-- RECORDS FOR THIS TASK follows --
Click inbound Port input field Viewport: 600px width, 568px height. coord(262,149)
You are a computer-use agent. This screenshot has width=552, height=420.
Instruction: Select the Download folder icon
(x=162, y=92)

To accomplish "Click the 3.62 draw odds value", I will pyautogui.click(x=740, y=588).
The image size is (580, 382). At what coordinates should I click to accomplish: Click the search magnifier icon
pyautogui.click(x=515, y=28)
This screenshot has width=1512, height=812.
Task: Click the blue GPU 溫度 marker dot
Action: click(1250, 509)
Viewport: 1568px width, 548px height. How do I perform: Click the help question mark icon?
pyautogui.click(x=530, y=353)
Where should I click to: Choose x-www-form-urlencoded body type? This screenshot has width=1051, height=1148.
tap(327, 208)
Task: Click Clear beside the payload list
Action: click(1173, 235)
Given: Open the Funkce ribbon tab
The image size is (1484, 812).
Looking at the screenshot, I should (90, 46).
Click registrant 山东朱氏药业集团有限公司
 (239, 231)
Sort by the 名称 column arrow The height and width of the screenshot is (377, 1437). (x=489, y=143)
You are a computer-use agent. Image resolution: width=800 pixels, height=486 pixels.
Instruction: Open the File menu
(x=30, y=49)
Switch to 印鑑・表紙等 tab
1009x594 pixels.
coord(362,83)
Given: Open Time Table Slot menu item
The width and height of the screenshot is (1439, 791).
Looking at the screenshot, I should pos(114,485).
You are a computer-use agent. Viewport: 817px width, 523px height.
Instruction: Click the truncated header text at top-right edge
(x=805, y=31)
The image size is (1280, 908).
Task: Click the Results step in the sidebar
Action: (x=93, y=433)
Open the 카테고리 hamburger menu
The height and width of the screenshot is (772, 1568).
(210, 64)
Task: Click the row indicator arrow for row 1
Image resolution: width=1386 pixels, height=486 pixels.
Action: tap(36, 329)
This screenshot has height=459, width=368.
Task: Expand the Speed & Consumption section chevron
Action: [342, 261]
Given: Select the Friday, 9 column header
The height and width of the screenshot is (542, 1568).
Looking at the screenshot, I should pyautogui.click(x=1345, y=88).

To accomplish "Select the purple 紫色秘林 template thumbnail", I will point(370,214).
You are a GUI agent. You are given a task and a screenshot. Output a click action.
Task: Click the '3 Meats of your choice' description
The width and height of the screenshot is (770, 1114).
-- RECORDS FOR THIS TASK concluded --
## TASK PROMPT
Copy out only the lines above from the one with "Where should I" to the one with "Given: Select the Friday, 9 column header", inclusive, exactly as they stand.

## SOLUTION
Where should I click to: Choose x-www-form-urlencoded body type? This screenshot has width=1051, height=1148.
tap(327, 208)
Task: Click Clear beside the payload list
Action: click(1173, 235)
Given: Open the Funkce ribbon tab
The image size is (1484, 812).
Looking at the screenshot, I should (90, 46).
Click registrant 山东朱氏药业集团有限公司
 (239, 231)
Sort by the 名称 column arrow The height and width of the screenshot is (377, 1437). (x=489, y=143)
You are a computer-use agent. Image resolution: width=800 pixels, height=486 pixels.
Instruction: Open the File menu
(x=30, y=49)
Switch to 印鑑・表紙等 tab
1009x594 pixels.
coord(362,83)
Given: Open Time Table Slot menu item
The width and height of the screenshot is (1439, 791).
Looking at the screenshot, I should pos(114,485).
You are a computer-use agent. Viewport: 817px width, 523px height.
Instruction: Click the truncated header text at top-right edge
(x=805, y=31)
The image size is (1280, 908).
Task: Click the Results step in the sidebar
Action: (x=93, y=433)
Open the 카테고리 hamburger menu
The height and width of the screenshot is (772, 1568).
(210, 64)
Task: Click the row indicator arrow for row 1
Image resolution: width=1386 pixels, height=486 pixels.
Action: tap(36, 329)
This screenshot has height=459, width=368.
Task: Expand the Speed & Consumption section chevron
Action: [342, 261]
Given: Select the Friday, 9 column header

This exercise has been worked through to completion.